Submitting to a Scientific Journal


I thought I would share with you what happens after you have submitted your research to a scientific journal.

First you need to make sure you submit your research to the appropriate journal or you get the big, REJECT. I submitted my Master’s research to a dance medicine journal about four years ago and got rejected partially because I was stubborn and didn’t want to make any changes and partially because the editor wanted me to edit my discussion section down to crap, then I submitted it last year to a high profile journal and got REJECTED because it wasn’t complicated enough for them, so I finally submitted it to a more friendly performing arts journal and it got accepted with minor revisions. I am waiting now to find out which issue it is going to be in.

= = = = = = =

--- Task item ---
Continue the account of submitting research to a scientific journal, starting after its final sentence.

--- Material provided ---
= = = = = = =

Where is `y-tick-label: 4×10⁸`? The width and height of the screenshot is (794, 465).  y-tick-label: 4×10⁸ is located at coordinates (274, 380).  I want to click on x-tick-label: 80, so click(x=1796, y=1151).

= = = = = = =

--- Final answer ---
I submitted my female dancer survey to above mentioned dance medicine journal and heard back that they are accepting it with major revisions. You may think this is good, but it really is just time consuming. I got a list of what the reviewers wanted me to change. What is a reviewer? A reviewer is someone that reads your research to see if it is good and acceptable for the specific journal. Typically it is someone who does research in a similar area, however I have heard that the editor of this journal is just picking people to be reviewers who are not really specialist or have the appropriate background to be reviewers. Depending on the journal it would be two to three reviewers per paper and the journal can decide how long to back log. Also, the reviewing process is blind, so I don’t know who the reviewers are and they don’t know who wrote the paper. These are some of the questions/comments I got asked with my red answers:

What is the point of the Tsung and Mulford reference?
We wanted to include this article as even though it is a case study because it is the only neck injury in a ballroom dancer in all the literature.

There is an obvious lack of basic knowledge of Dance Sport (e.g., the ISDF is the predecessor of the WDSF (changed name June 19, 2012).
ISDF was changed to WDSF on 19 June 2011. We are assuming that the readership has no knowledge of DanceSport, so we are keeping it basic.

Line 40: "Since competitive couples train together, their training duration is equal; however, their dancing techniques are gender specific…” That is not correct. It is only valid for a few dances in that genre. Please describe or correct.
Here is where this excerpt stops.